Data poisoning incidents: suspected manipulation of training data. Requires investigation of the full data pipeline from ingestion to training, with particular attention to any third-party data sources or annotation vendors.

The practical value here isn’t that these procedures are surprising (experienced practitioners will recognise them). It’s that they’re now in a document your CISO can reference when building AI IR runbooks and justifying headcount.

Honest Assessment: Where the Gaps Are

Despite the improvements, some things 2.0 still doesn’t adequately address.

Generative AI and LLM-specific risks remain relatively thin. The taxonomy includes prompt injection, but the framework’s treatment of agentic system risks, hallucination with security implications, and multi-model pipeline vulnerabilities is underdeveloped compared to its coverage of classical ML threats. If your risk surface is primarily LLM-based, you’ll need to supplement.

Enforcement and compliance: like its predecessor, AI RMF 2.0 is voluntary. No audit mechanism. No certification path. Organisations seeking regulatory compliance under the EU AI Act will need to map the framework to specific requirements. NIST has committed to supporting this with additional mapping documentation, and a crosswalk is already published.
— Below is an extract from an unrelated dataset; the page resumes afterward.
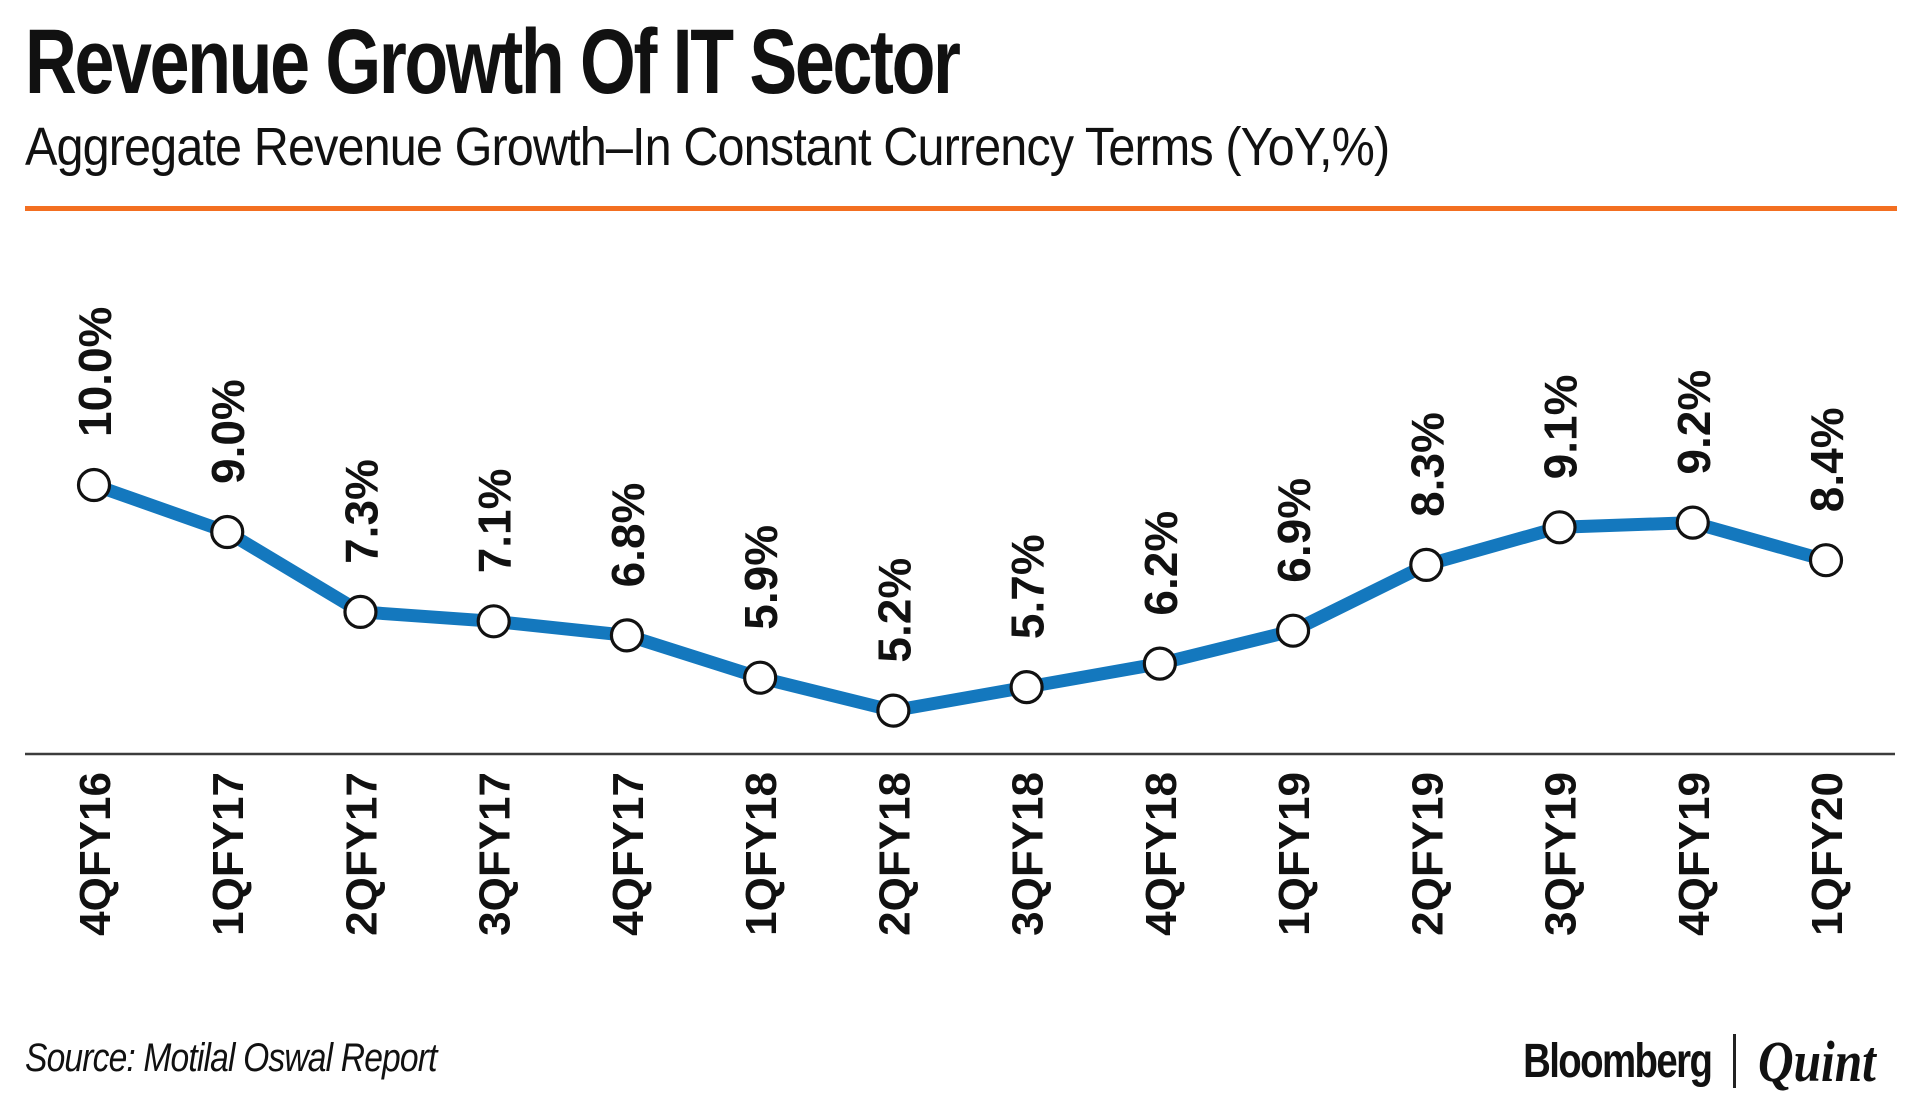 This screenshot has height=1106, width=1920. Describe the element at coordinates (1427, 464) in the screenshot. I see `data-point-label: 8.3%` at that location.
Quantitative risk measurement: the MEASURE function remains largely qualitative. If you need specific metrics for adversarial robustness, model confidence calibration, or privacy leakage, the framework points in the right direction without giving you the numbers. You’ll need more technically specific guidance to fill that gap.

If You’re Already on AI RMF 1.0

Four practical steps for teams updating from the previous version:

  1. Map existing controls to the new adversarial ML taxonomy: identify which threat categories you have mitigations for and which have gaps. This exercise alone is worth the time.
  2. Prioritise model supply chain review: assess the provenance and integrity controls in place for all third-party model components in production. If you don’t know where your models came from, that’s the gap.
  3. Develop AI-specific incident response runbooks: the framework now provides sufficient structure to build IR procedures around. Use it.
  4. Engage AI vendors on their AI RMF alignment: use the supply chain section as the basis for vendor security questionnaires. Vendors who can’t answer basic provenance and robustness testing questions are a risk.
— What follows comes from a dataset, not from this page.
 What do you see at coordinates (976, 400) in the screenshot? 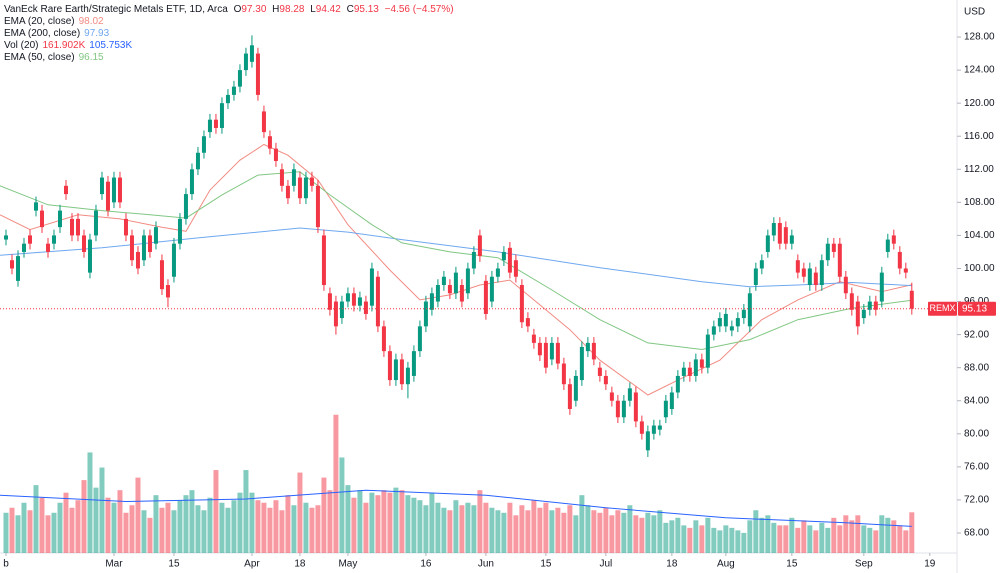
I see `y-tick-label: 84.00` at bounding box center [976, 400].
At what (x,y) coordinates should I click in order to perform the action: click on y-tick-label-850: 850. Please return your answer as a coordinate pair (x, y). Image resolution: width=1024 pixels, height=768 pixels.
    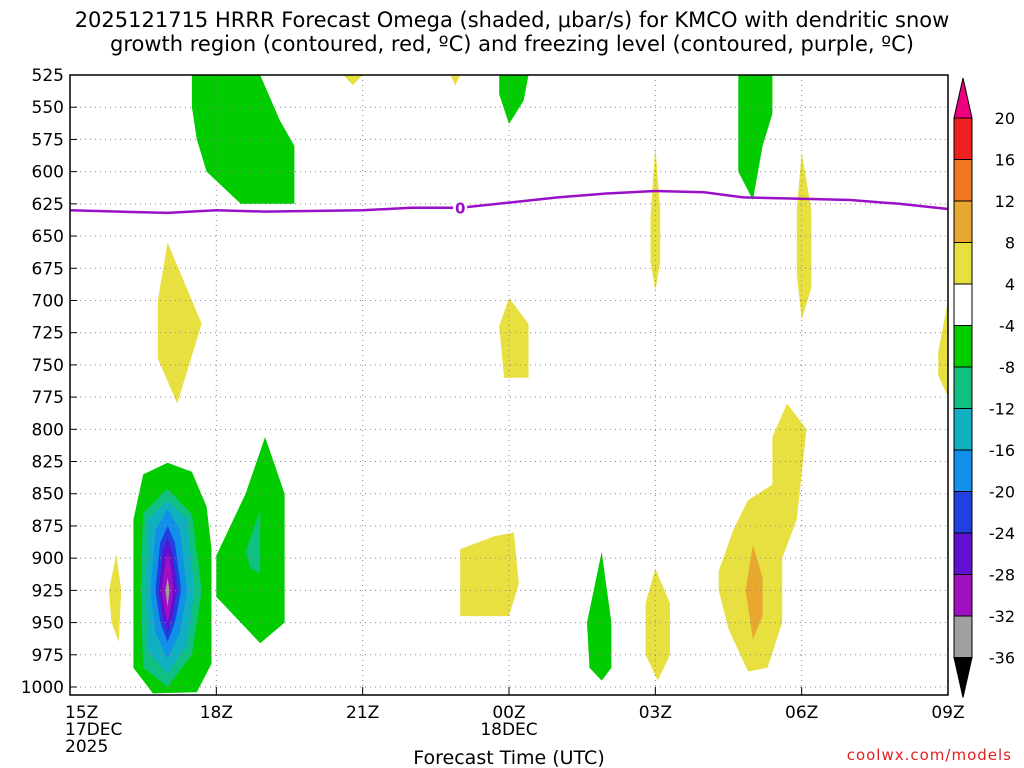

The full AI RMF 2.0 document, accompanying playbooks, and crosswalk to the EU AI Act are available on the NIST AI RMF website.

References

Frequently Asked Questions

What are the most significant new additions in NIST AI RMF 2.0?
The three most significant additions are a formal adversarial ML threat taxonomy covering evasion, poisoning, extraction, inference, backdoor, and prompt injection attacks; a dedicated model supply chain security section requiring provenance documentation, integrity verification, and third-party risk assessment; and AI-specific incident response procedures for model compromise, inference attack, and data poisoning incidents.
Does NIST AI RMF 2.0 create compliance obligations for US organisations?
No: like its predecessor, AI RMF 2.0 is a voluntary framework. It does not carry the force of regulation and provides no audit or certification mechanism. Organisations seeking regulatory compliance under the EU AI Act will need to separately map the framework to those specific requirements, which NIST has committed to supporting with additional crosswalk documentation.
What gaps remain in AI RMF 2.0 that security teams should be aware of?
The framework's treatment of generative AI and LLM-specific risks remains relatively thin, particularly around agentic system risks and prompt injection. The MEASURE function remains largely qualitative, lacking specific metrics for adversarial robustness or privacy leakage. The framework also lacks an enforcement or certification mechanism.